COMPITO A: Nel testo sull'Ordo Virginum, quale organismo promulgò il nuovo Ordo Consecrationis Virginum, e in quale data?
COMPITO B: Riprendi il testo sull'Ordo Virginum partendo subito dopo la sua ultima frase.

TESTO DI LETTURA:
▼

Nacque così l’interesse per una revisione del rito della Consecratio Virginum, disposta da Paolo VI nella Costituzione Conciliare Sacrosanctum Concilium, e sfociata nel nuovo Ordo Consecrationis Virginum promulgato dalla Congregazione per il Culto Divino il 31 maggio 1970.
Da qui, la necessità di un documento, che ha portato all’Ecclesiae Sponsae Imago, per orientare i vescovi diocesani nella cura pastorale dell’Ordo Virginum.
L’istruzione è divisa in tre parti: la prima tratta della vocazione e la testimonianza dell’Ordo Virginum; la seconda della configurazione dell’Ordo Virginum nelle Chiese particolari e nella Chiesa universale; la terza del discernimento vocazionale e la formazione per l’Ordo Virginum.
Nella prima parte, il documento spiega che la realtà spirituale dell’Ordo Virginum è caratterizzata dalla celebrazione liturgica della consecratio virginum, in cui “le consacrande esprimono il sanctum propositum, cioè la ferma e definitiva volontà di perseverare per tutta la vita nella castità perfetta e nel servizio di Dio e della Chiesa, seguendo Cristo come propone il Vangelo per rendere al mondo una viva testimonianza di amore ed essere segno manifesto del Regno futuro”.
Un proposito che “viene accolto e confermato dalla Chiesa attraverso la solenne preghiera del vescovo”.
Si definisce quindi che l’Ordo Virginum è differente dagli Istituti di Vita consacrata, perché il carisma della verginità si armonizza con il carisma proprio della Vita Consacrata. Sono consacrate, seguono la Liturgia delle Ore, partecipano costantemente alle celebrazioni dei sacramenti, ma non sono separate dall’ambiente in cui vivono. Sono considerate, insomma, una risorsa per la società.

▲

DATI FORNITI:
▼

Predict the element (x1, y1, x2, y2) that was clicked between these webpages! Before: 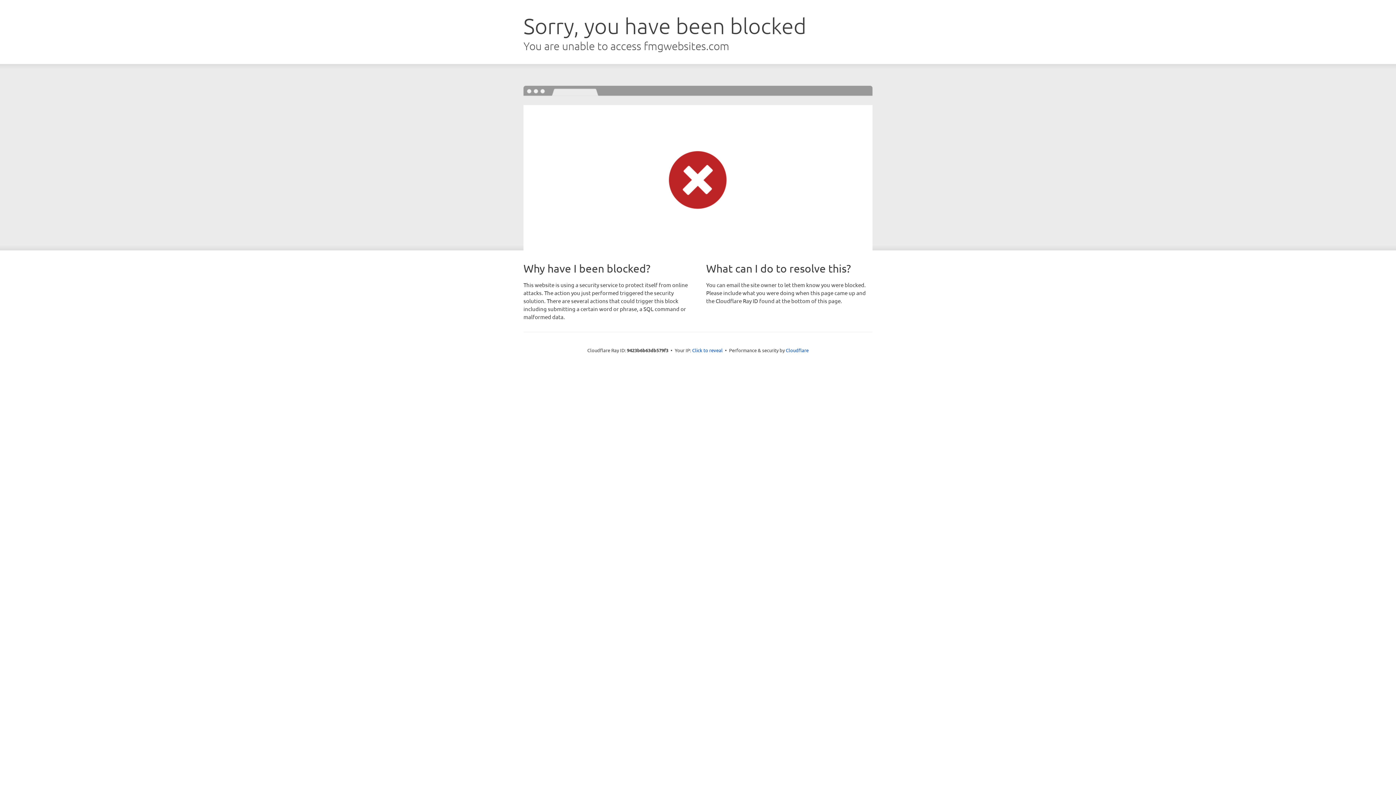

▲

RISPOSTA CORRETTA A: La Congregazione per il Culto Divino, il 31 maggio 1970.

RISPOSTA CORRETTA B:
Ma come si possono le vergini radicare nella diocesi? È il tema della seconda parte dell’istruzione. Le vergini consacrate sono parte delle diocesi, e chiamate a contribuirvi, anche magari andando in missione o sperimentando forme di comunione oltre la diocesi. Poi, ci sono le questioni pratiche: nelle diocesi, si possono creare fondazioni per il sostegno economico dell’Ordo Virginum, il coinvolgimento delle associazioni ecclesiali, i motivi per cui si può decidere di separarsi dall’Ordine
Il vescovo è una figura fondamentale. “In continuità con l’antica tradizione ecclesiale – si legge nel documento - l’Ordo consecrationis virginum tratteggia la figura del Vescovo diocesano non soltanto nel suo compito di sacerdote dispensatore della grazia divina, ma anche come maestro che indica e conferma il cammino della fede, e come pastore che si prende cura amorevolmente delle persone lui affidate”.
È con il vescovo che si parla per valutare se trasferirsi o meno in altra diocese, magari per nuove occasioni di lavoro; è il vescovo che si occupa di valutare l’eventuale costituzione di fondazioni per il sostegno economico dell’Ordo virginum o di associazioni e le esperienze di vita comune e l’eventuale coinvolgimento in altre aggregazioni ecclesiali. E un riferimento costante è il Segretariato per l’Ordo Virginum, parte della Congregazione per gli Istituti di Vita Consacrata.
Ma il documento valuta anche le diverse possibilità di separazione dell’Ordo Virginum, perché si vuole entrare in un ordine monastico, o perché semplicemente si comprende che la vocazione non è più presente o per motivi “gravissimi”, da esporre comunque al vescovo, o per qualche grave situazione.
“Qualora una consacrata – si legge nell’Istruzione - sia accusata di gravissimi delitti o mancanze gravissime, esterne e imputabili contro gli obblighi derivanti dalla consacrazione, tali da suscitare scandalo nel popolo di Dio, il Vescovo avvierà la procedura di dimissione. Renderà quindi note all’interessata le accuse e le prove raccolte, dandole la facoltà di difendersi".
Quindi, prosegue l'istruzione "se il Vescovo riterrà insufficiente la difesa, e non vi sia altro modo per provvedere alla correzione della consacrata, alla reintegrazione della giustizia e alla riparazione dello scandalo, la dimetterà dall’Ordo virginum.
Il decreto di dimissione dovrà esporre almeno sommariamente i motivi della decisione e non avrà efficacia se non dopo essere stato confermato dalla Santa Sede.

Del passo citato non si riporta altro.